**THE TASK**
Please summarize the profile of Cortney Burns below in two sentences.

Profile: Cortney Burns – Chef/Owner, Motze

Cortney Burns and her husband and co-chef Nick Balla led the team at Bar Tartine in San Francisco’s Mission District for almost six years before departing at the end of 2016 to start their new restaurant, Motze. The unique style that they developed at Bar Tartine and continue at Motze combines ingredients and techniques from around the world with a focus on processing all their ingredients themselves, including the widespread and creative use of microbial foods. We caught up with Cortney in September 2016 to talk about her approach to cooking and microbe wrangling.

There are a lot of very unusual vegetables and spices on your menu. Where do you get your ingredients?

[At Bar Tartine], we work[ed] with a farm in Yountville about an hour north [of San Francisco]. We met them at this talk we were doing; they came up and introduced themselves, and they’d brought us some produce. We became very close with them because we wanted to work on a paprika project where we could focus on the right peppers, the right amount of oils, how do we dry them, are they grown correctly [to be made into a powdered spice], and they were really keen on that.

In 2016 we switched our trajectory a little bit. Although they were able to grow absolutely delicious vegetables for us, we decided to shift gears to really focus on spices. About 90% of the spices we use[d at Bar Tartine were] made in-house. That’s been our focus this year. We couldn’t grow our own black pepper but we could grow nasturtium and grains of paradise and blend them so they acted like black pepper. Growing enough fennel so it can go to seed so we have fennel seed. It’s been lovely for us.

Has your focus on fermentation been put on a back burner as a result of this deep dive into spices?

**STORED DATA**
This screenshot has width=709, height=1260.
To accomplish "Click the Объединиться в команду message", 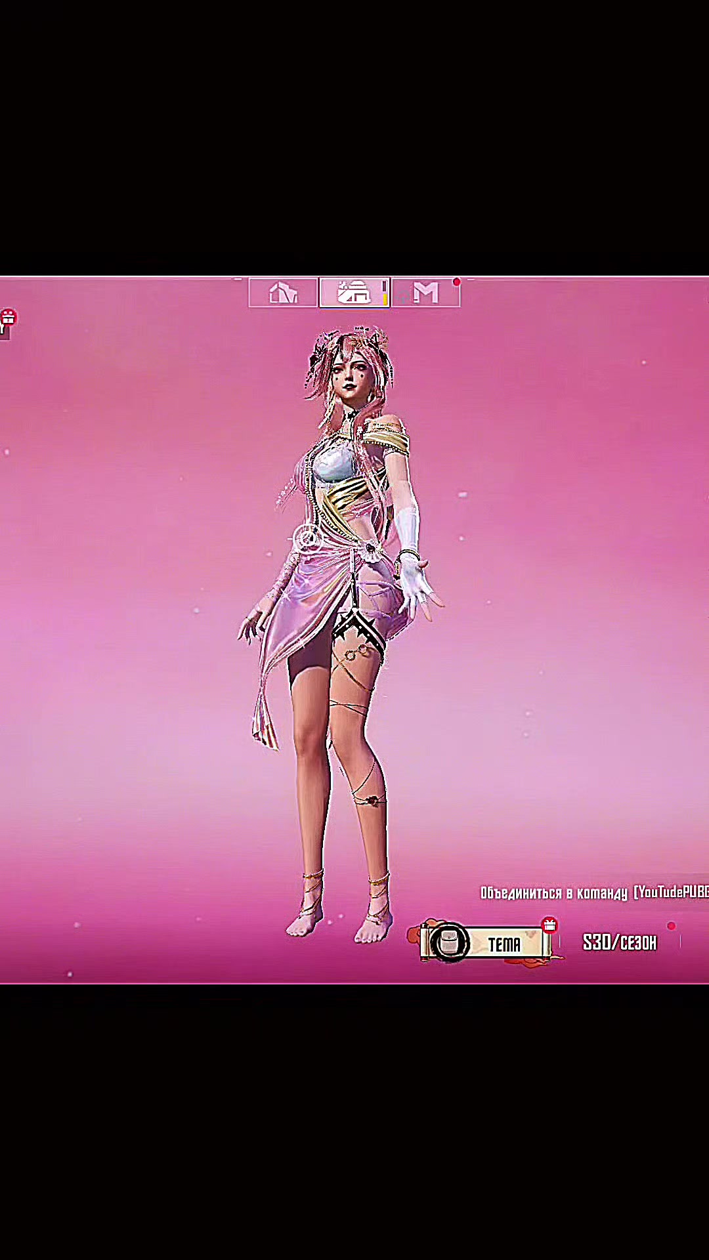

**FULL ANSWER**
Cortney Burns and her husband and co-chef Nick Balla led Bar Tartine in San Francisco's Mission District for almost six years before leaving at the end of 2016 to open Motze, where they continue a style that combines ingredients and techniques from around the world with processing all their ingredients themselves, including microbial foods. At Bar Tartine they worked with a farm in Yountville on projects such as paprika, and in 2016 they shifted their focus to spices: they made about 90% of them in-house and grew nasturtium, grains of paradise, and fennel for seed.